Moon eased himself back into the rocking chair. “Way I see things, I’m just a humble deputized helper. I draw twelve-fifty an hour to do your flunky work—like finding a missing person you figured was stone-cold dead in the Devil’s Mouth. ‘Figuring’ isn’t mentioned in my job description.”
Scott Parris was certain that his friend was holding a little something back. But when Charlie ain’t ready to share his thoughts, there’s no point in pressing him.

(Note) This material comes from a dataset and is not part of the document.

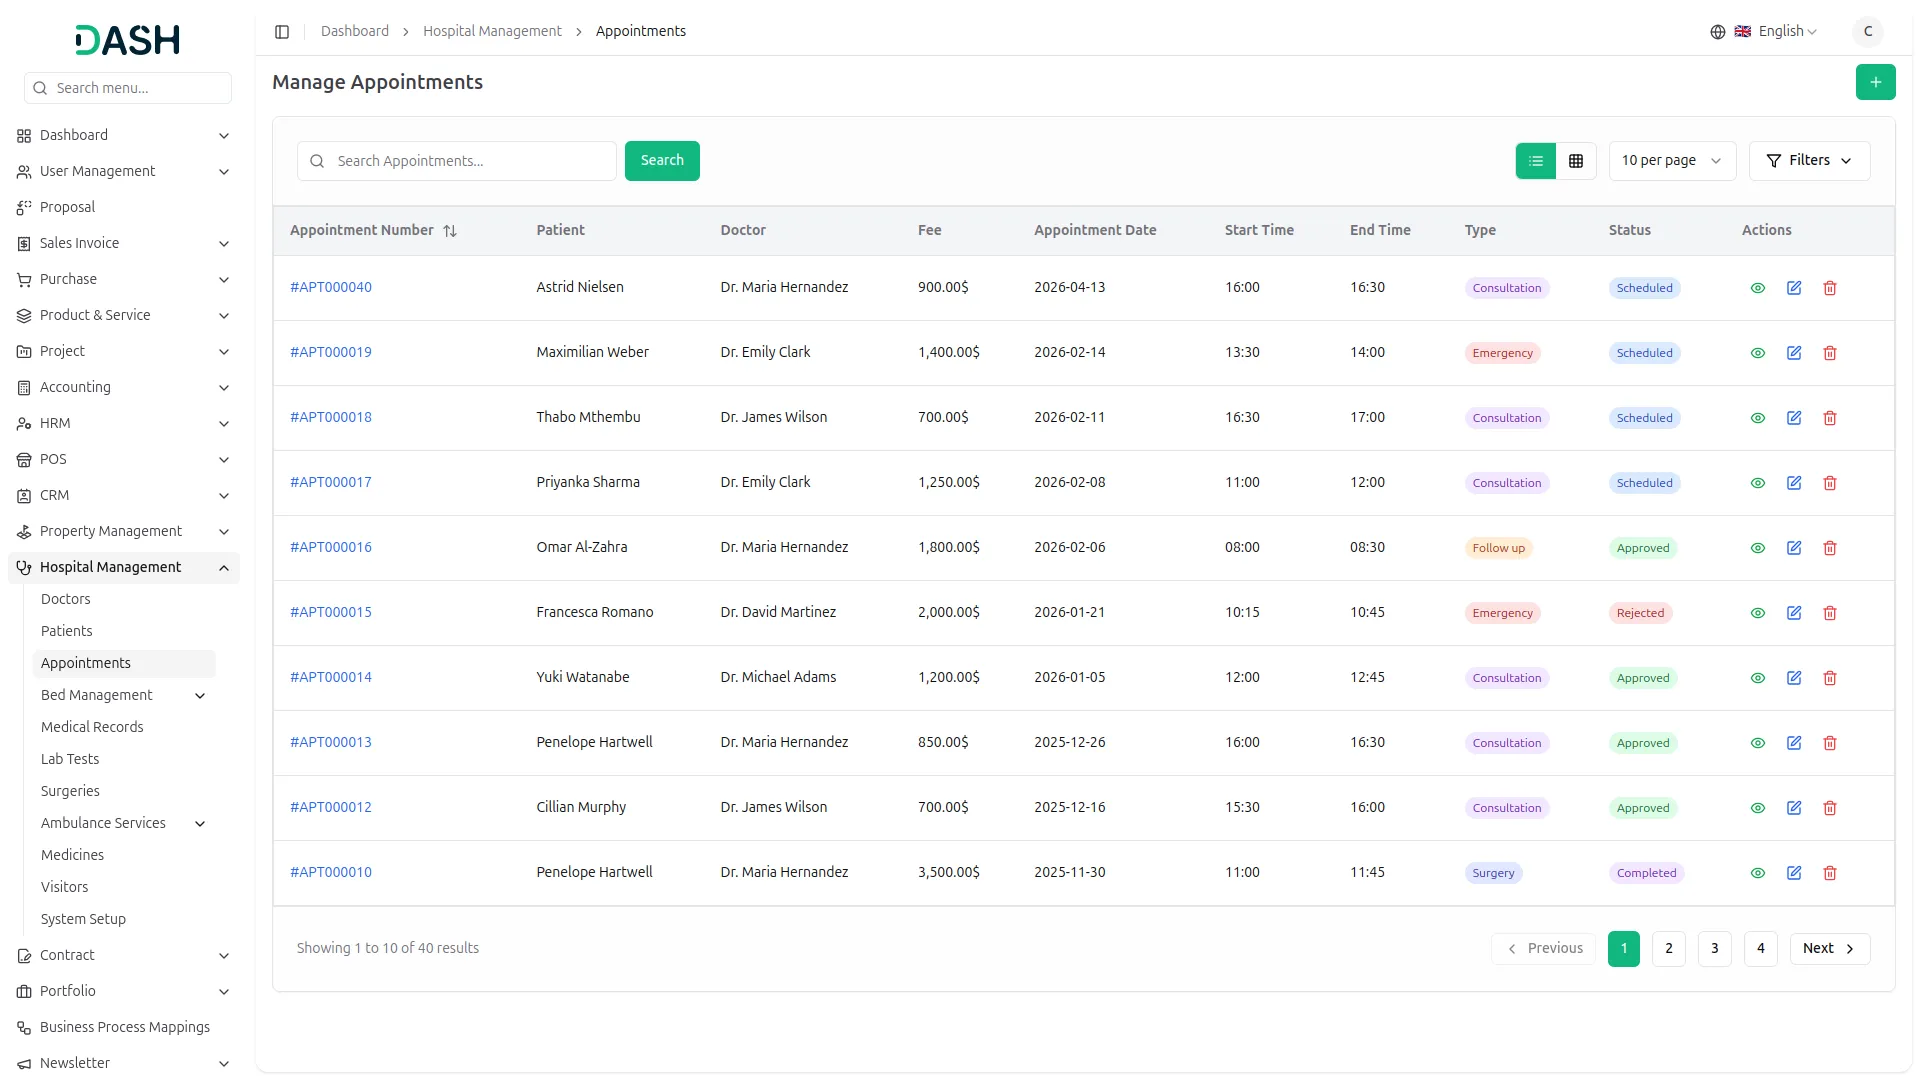Click the sort arrows beside Appointment Number

(450, 231)
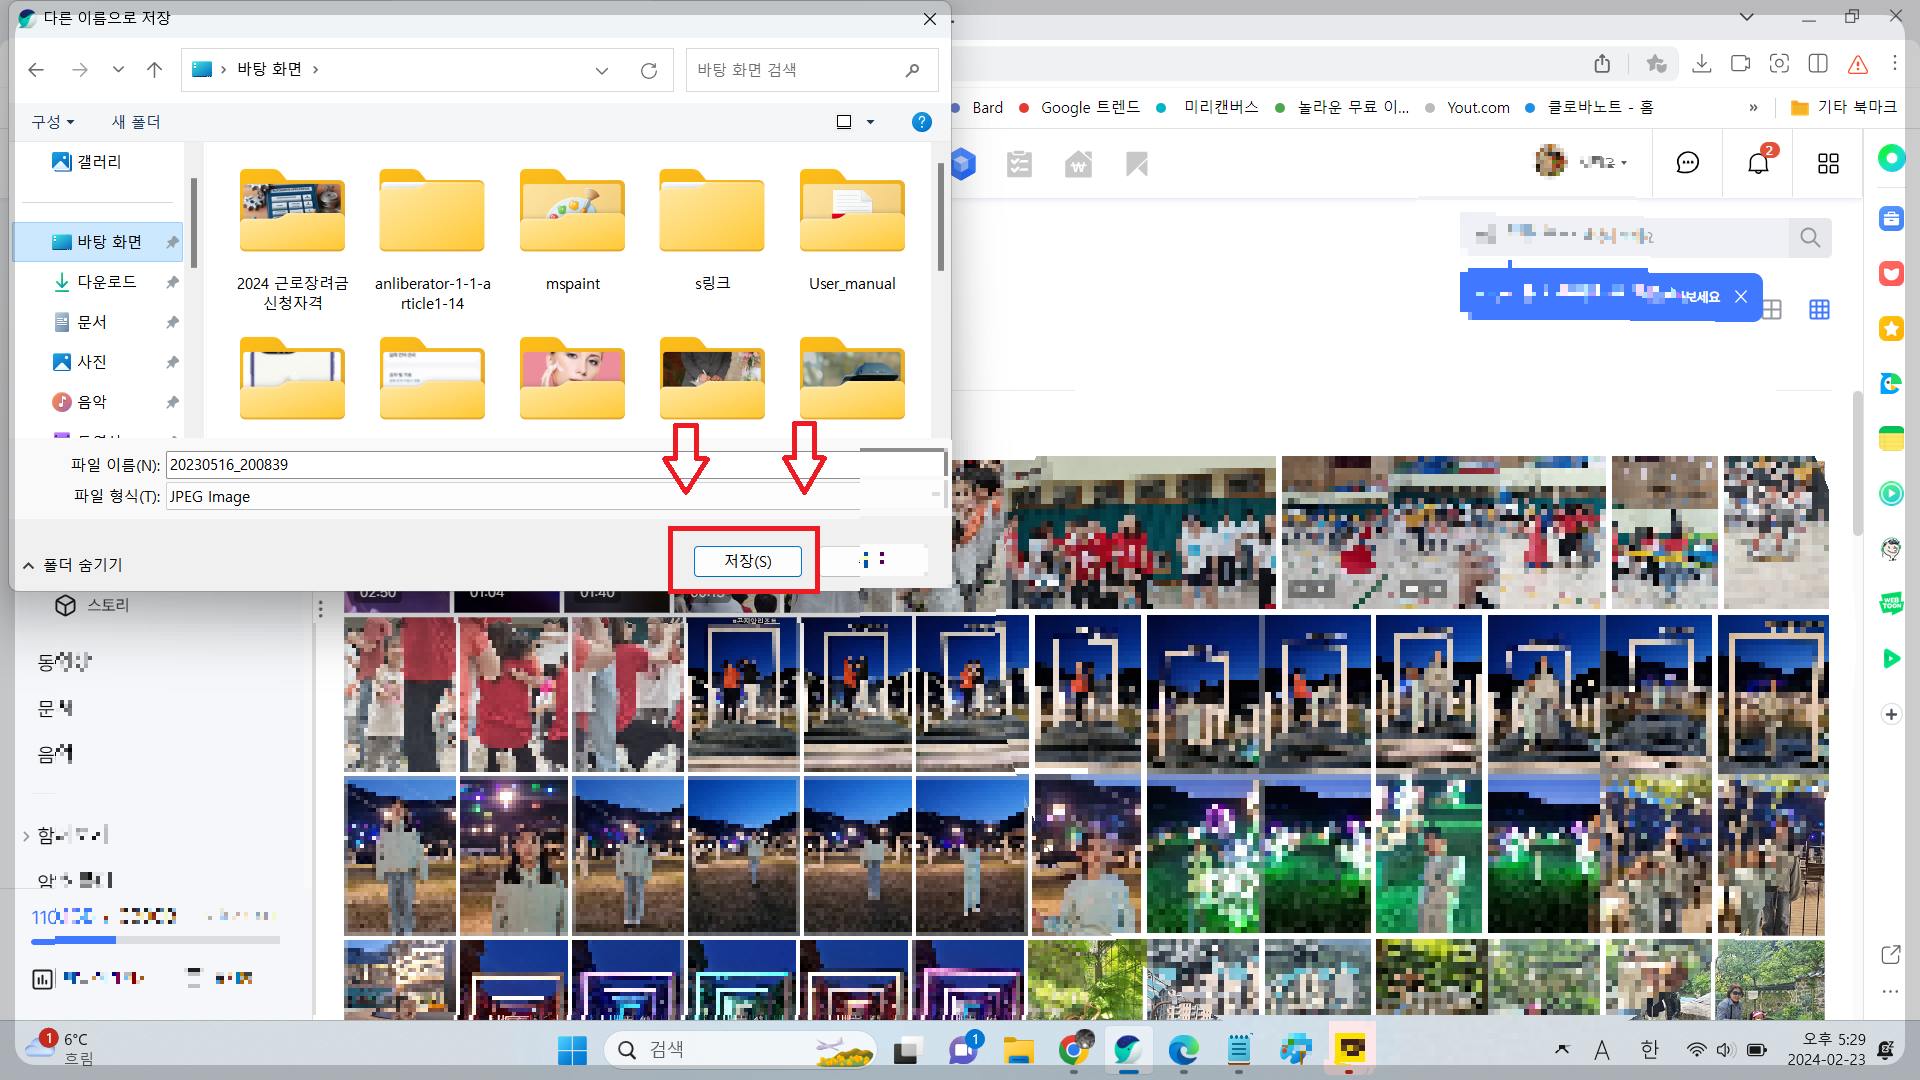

Charlie Moon was holding a lot back. Case in point: Bobbie Sue’s recipe for wrapping a man-size burrito. Though honor-bound by his promise not to reveal her presence on the mountain, he had no doubt that Andrew Turner would accuse some vaguely defined “it” of kidnapping, false imprisonment, and providing unfit nourishment. Once the chief of police had heard that alarming testimony, he would be obligated to organize a thorough search of Spencer Mountain. The most likely outcome was that Miss Bigfoot would be captured, nevermore to roam the shadowy forests, slay deer with her homemade crossbow, or dine on succulent snake flesh for breakfast. Properly sedated, Bobbie Sue would while away the rest of her days in a comfortable, barred room, consuming well-balanced meals, drifting from one drugged slumber to the next. Which, Moon thought, was a great pity. But it seemed that her dismal fate was sealed.